By Judith Diment, Dean, Rotary Representatives Network to the UN and International Agencies
I was delighted to have the chance to lead the Rotary delegation to the United Nations Convention on Climate Change, COP27, in Egypt in November. It’s a privilege that came my way as dean of the Rotary Representative Network to the United Nations and International Agencies. The worldwide climate change conference is held every year by the UN, this year attended by more than 100 country delegations and 1,600 IGOs and NGOs. After 13 days of intense negotiations, the attendees reached some truly consequential agreements. It was a real thrill to see.
Rotary’s delegation to the convention also consisted of President Jennifer Jones; Dr. Chris Puttock, co-founder of the Environmental Sustainability Rotary Action Group (ESRAG); Mohamed Delawar, Rotary’s representative to the Arab League; and Keith Madden, the Rotary staff manager for environment. Rotary has had Observer status in the UN since its formation in 1947.
The conference was hosted by the Egyptian Government in Sharm el Sheikh, a city on the southern tip of the Sinai Peninsula. I last visited Sharm el Sheikh in 2006, and I didn’t recognize the new conference center, expanded airport, and five-star resort hotels that have sprung up all along the edge of the Red Sea. The town has also been revamped, with a huge new mosque at its center.
President Jones attended the opening ceremony on 7 November, one of 30 NGO delegates invited to do so out of 10,000 at the conference. I attended the keynote address by U.S. President Joe Biden on 13 November. Rotary also hosted three gatherings and participated in events for delegates and the public.
The conference concluded with a breakthrough accord on 19 November. Every party present – representing almost 200 nations – signed on to an agreement to provide “loss and damage” funding for vulnerable countries hit hard by climate disasters.
The conference’s achievements didn’t end there. Against a difficult geopolitical backdrop, the participants reaffirmed their commitment to limiting global temperature rise to 1.5 degrees Celsius above pre-industrial levels. The participants also agreed to ramp up their efforts to cut greenhouse gas emissions and increase their support for efforts of developing countries to adapt to the inevitable impacts of climate change.
But the creation of the specific “loss and damage” fund was a particularly important achievement, since it was the first time such a measure had been adopted.
As inspiring as those results were, I was almost as excited about what we managed to achieve on behalf of Rotary.

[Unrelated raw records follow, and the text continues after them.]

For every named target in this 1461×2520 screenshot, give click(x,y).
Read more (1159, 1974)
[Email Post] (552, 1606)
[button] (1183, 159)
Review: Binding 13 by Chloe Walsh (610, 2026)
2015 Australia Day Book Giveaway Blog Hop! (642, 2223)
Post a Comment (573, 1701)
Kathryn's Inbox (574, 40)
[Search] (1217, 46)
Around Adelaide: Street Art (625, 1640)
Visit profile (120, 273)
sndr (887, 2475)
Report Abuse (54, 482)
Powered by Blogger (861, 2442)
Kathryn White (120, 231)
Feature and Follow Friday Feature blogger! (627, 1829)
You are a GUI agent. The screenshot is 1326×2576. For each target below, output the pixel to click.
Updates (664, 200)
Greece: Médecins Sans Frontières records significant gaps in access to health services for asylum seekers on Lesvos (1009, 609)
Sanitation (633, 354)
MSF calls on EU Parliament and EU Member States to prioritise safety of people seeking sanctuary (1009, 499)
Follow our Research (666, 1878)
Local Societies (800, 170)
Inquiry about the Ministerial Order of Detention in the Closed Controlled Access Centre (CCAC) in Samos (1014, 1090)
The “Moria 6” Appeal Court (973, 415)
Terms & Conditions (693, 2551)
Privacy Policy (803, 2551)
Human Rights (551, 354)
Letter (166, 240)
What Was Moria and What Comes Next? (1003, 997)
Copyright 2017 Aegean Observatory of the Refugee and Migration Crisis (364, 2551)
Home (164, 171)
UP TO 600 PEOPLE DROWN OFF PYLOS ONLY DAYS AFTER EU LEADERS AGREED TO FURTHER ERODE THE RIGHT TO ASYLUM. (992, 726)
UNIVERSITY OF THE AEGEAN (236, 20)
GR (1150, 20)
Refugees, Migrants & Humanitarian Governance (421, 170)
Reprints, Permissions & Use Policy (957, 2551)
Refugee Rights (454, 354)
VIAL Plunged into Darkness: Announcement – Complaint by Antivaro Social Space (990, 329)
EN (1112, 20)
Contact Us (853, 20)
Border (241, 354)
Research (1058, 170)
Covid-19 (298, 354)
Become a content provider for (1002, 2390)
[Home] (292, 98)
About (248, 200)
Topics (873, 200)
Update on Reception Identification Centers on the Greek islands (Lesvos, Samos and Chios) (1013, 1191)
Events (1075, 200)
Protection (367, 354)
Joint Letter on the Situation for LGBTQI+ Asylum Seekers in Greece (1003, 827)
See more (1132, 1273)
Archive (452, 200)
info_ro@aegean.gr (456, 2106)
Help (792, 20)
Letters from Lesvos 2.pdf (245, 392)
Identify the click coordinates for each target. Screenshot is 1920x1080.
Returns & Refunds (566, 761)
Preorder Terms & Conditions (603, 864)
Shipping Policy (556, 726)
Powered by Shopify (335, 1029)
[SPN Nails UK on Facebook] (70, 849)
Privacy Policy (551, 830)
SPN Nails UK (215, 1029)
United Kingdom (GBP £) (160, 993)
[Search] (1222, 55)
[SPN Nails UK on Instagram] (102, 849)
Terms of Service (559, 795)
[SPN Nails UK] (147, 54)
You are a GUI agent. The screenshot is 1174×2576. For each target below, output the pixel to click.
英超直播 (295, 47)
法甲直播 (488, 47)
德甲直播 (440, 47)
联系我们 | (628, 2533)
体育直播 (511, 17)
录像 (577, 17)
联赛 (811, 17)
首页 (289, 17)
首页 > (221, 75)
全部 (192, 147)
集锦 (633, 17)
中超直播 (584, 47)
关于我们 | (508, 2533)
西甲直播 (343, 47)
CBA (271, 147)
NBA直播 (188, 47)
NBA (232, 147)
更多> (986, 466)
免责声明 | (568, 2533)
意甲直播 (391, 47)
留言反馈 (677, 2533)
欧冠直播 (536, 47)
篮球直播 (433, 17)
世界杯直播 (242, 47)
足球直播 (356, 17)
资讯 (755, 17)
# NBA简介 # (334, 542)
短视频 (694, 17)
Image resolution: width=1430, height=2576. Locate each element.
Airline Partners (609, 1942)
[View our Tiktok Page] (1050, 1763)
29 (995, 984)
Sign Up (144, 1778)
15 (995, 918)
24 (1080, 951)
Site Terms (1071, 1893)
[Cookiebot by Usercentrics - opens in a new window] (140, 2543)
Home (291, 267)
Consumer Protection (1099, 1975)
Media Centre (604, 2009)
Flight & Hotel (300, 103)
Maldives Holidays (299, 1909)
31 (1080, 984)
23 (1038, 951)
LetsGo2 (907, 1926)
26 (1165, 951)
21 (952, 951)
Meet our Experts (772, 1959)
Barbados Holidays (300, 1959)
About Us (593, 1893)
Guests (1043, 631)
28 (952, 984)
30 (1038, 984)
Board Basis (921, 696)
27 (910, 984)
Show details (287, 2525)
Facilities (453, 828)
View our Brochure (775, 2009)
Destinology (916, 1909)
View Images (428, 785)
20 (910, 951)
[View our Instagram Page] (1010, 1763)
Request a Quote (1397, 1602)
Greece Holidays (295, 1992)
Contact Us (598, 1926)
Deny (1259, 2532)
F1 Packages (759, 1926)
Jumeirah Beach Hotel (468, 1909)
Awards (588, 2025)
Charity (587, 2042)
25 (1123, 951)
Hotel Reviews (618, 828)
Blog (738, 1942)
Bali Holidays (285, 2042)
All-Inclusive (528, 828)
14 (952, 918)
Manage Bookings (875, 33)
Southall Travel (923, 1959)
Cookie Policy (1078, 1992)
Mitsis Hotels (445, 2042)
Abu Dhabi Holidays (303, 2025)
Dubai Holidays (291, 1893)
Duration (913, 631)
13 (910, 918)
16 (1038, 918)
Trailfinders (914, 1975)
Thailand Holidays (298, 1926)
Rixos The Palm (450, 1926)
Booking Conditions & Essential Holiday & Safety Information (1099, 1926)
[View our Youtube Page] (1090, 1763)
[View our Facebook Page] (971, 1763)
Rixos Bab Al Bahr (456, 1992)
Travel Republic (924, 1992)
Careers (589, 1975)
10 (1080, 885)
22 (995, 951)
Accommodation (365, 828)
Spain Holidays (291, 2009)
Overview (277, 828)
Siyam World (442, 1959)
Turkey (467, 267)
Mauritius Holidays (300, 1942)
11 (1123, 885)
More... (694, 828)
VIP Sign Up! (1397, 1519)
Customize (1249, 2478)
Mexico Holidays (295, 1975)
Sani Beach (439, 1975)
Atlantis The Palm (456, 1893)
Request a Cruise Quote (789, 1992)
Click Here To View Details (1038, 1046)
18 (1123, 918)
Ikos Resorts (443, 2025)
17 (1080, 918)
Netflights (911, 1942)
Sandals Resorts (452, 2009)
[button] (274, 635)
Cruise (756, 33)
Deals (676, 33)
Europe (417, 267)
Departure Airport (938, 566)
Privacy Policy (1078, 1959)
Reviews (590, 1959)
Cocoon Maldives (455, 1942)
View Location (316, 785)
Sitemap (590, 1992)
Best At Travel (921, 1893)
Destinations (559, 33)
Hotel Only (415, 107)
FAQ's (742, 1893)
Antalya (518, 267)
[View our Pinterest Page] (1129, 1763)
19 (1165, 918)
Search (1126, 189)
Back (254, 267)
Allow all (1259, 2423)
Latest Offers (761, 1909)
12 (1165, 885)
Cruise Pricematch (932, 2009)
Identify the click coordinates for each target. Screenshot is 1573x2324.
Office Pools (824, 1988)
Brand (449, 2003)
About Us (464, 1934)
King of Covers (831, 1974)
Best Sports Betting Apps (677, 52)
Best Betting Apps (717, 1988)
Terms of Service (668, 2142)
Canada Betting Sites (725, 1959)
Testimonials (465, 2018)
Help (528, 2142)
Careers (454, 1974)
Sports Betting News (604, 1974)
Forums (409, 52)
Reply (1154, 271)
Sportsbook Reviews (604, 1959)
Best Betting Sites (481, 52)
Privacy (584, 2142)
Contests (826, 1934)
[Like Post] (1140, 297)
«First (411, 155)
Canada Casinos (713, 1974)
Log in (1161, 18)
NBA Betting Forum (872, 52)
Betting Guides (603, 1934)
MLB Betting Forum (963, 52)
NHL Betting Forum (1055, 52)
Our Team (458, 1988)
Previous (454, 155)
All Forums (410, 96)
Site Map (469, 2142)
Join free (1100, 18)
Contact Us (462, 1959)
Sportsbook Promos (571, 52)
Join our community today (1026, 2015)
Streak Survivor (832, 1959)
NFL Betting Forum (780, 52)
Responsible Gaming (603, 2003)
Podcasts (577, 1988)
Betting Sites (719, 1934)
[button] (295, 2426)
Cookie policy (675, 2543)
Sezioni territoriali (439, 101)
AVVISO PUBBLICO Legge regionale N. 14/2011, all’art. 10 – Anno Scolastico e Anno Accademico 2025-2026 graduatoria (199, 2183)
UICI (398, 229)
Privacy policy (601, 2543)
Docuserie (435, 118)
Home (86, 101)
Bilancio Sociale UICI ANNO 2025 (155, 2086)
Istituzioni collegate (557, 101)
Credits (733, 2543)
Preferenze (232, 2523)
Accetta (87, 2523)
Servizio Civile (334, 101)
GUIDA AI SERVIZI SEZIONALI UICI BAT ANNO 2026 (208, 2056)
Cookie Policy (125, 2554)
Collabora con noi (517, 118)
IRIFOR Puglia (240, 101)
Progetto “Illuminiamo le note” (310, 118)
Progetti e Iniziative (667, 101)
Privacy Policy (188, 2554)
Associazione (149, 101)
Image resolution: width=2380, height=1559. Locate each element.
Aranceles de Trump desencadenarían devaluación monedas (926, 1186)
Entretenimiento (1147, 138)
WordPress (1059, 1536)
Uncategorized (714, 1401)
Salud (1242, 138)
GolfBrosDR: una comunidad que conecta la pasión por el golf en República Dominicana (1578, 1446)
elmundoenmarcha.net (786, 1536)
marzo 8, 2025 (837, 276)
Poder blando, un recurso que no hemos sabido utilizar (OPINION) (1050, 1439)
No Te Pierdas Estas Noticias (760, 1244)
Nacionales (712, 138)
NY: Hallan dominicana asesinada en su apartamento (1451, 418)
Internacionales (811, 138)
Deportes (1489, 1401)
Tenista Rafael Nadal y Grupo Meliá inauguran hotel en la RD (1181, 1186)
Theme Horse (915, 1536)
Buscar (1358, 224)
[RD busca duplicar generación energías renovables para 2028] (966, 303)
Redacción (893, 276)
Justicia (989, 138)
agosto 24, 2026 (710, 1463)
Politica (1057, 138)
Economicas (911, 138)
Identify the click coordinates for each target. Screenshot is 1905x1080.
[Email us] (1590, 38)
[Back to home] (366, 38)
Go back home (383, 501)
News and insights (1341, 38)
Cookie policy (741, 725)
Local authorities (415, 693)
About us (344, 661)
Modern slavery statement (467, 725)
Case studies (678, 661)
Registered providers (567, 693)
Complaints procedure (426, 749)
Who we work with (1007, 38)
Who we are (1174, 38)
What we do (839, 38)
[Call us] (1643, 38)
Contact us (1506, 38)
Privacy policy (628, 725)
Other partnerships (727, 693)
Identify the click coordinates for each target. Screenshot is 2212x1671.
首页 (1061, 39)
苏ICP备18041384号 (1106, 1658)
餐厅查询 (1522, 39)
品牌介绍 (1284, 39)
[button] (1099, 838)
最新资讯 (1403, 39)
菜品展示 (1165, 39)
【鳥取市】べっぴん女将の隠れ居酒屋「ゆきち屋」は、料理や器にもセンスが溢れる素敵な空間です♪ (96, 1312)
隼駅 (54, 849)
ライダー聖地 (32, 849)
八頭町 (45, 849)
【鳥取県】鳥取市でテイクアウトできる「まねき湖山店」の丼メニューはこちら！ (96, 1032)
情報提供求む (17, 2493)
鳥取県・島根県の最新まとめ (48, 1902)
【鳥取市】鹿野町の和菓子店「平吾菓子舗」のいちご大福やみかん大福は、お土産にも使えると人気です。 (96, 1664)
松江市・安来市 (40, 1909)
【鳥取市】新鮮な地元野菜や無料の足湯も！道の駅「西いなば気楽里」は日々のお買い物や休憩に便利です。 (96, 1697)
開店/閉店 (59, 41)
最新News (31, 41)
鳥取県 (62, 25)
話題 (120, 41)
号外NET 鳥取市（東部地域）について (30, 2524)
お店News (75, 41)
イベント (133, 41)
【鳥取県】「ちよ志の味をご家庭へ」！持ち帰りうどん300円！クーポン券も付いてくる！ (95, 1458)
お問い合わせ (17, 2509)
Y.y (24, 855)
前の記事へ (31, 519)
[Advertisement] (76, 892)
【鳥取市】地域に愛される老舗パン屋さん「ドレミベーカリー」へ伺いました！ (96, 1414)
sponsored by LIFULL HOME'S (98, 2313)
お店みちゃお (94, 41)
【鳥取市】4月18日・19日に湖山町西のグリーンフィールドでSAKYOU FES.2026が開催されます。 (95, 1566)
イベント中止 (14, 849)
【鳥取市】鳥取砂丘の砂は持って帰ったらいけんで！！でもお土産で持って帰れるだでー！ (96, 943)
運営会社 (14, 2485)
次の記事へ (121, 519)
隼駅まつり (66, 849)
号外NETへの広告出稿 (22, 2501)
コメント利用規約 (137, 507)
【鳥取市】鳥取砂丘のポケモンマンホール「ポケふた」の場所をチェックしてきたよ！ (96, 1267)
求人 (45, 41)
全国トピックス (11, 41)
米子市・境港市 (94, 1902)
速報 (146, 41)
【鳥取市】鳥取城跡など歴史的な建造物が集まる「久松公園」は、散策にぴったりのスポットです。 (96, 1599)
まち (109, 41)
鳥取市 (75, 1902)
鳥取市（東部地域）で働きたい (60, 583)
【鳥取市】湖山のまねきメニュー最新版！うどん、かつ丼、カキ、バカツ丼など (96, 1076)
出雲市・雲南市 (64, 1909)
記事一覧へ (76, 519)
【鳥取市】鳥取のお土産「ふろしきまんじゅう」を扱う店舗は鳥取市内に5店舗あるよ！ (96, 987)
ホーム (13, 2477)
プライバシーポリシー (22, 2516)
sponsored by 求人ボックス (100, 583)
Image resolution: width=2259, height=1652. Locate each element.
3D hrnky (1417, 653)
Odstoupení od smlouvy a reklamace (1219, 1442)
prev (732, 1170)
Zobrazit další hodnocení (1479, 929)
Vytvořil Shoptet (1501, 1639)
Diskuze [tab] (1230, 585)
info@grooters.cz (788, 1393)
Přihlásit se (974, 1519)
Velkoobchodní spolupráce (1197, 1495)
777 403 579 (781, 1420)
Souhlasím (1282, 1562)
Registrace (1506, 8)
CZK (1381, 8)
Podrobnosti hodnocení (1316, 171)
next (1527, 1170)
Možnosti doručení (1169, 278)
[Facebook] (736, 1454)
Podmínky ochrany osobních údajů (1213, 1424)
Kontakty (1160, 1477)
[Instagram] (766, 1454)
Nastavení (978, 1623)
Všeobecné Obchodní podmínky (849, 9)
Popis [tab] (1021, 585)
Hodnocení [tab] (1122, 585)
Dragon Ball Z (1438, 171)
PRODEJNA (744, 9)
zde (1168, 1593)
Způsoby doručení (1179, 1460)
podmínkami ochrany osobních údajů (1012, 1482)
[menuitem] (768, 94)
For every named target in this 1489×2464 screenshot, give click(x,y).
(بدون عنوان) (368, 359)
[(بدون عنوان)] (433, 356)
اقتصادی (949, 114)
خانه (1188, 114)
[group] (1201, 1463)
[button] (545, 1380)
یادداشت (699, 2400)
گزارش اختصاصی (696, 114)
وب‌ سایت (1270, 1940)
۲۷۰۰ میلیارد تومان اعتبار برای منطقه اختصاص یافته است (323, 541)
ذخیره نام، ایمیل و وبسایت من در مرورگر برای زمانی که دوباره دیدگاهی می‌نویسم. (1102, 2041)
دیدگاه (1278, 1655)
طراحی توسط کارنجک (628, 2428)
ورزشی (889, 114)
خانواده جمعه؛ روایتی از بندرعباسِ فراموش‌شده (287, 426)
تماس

Protecting mangroves and other measures
Working with the Rotarians from Egypt, we highlighted Rotary’s mangrove forest restoration projects at two events. The first event, Nature-Based Solutions: Mangroves and Beyond, built on the round-table discussions Rotary held on mangroves at last year’s climate conference. This meeting gave us new connections for the mangrove projects as well as ideas for next year’s conference, which will be held in the United Arab Emirates.
The second event, Nature-Based Solutions: Egypt included high-level government officials and delegates from NGOs and academia. The Egyptian delegation showed a video outlining a dozen nature-based solutions from clubs around Egypt. Our Rotary delegation presented the mangrove projects, ESRAG and the need to collect data. Reem Abdel Meguid and Jones announced a new Sharm el-Sheikh global grant of more than $100,000 for a Nabq mangroves project. It really showed how Rotary’s “People of Action” can get things done in hours and days!
The evening presidential reception, with Jones as host, was attended by more than 60 delegates, including the governor of South Sinai, representatives from many federal governments, and local dignitaries, along with three Egyptian government ministers: Minister of Culture Nivine Youssef Mohamed Al-Kilany, Minister of Youth Ashraf Sobhy, and Minister for Social Solidarity Nivine El-Kabbag. El-Kabbag announced in her speech that she would have her agency donate $50,000 to the Nabq mangrove project.
I also attended many other side events and had one-on-one meetings with many civil society leaders and government representatives. I was impressed by the progress since last year’s conference, especially with the amount of new research, innovation, and investments made to try and find solutions for climate change.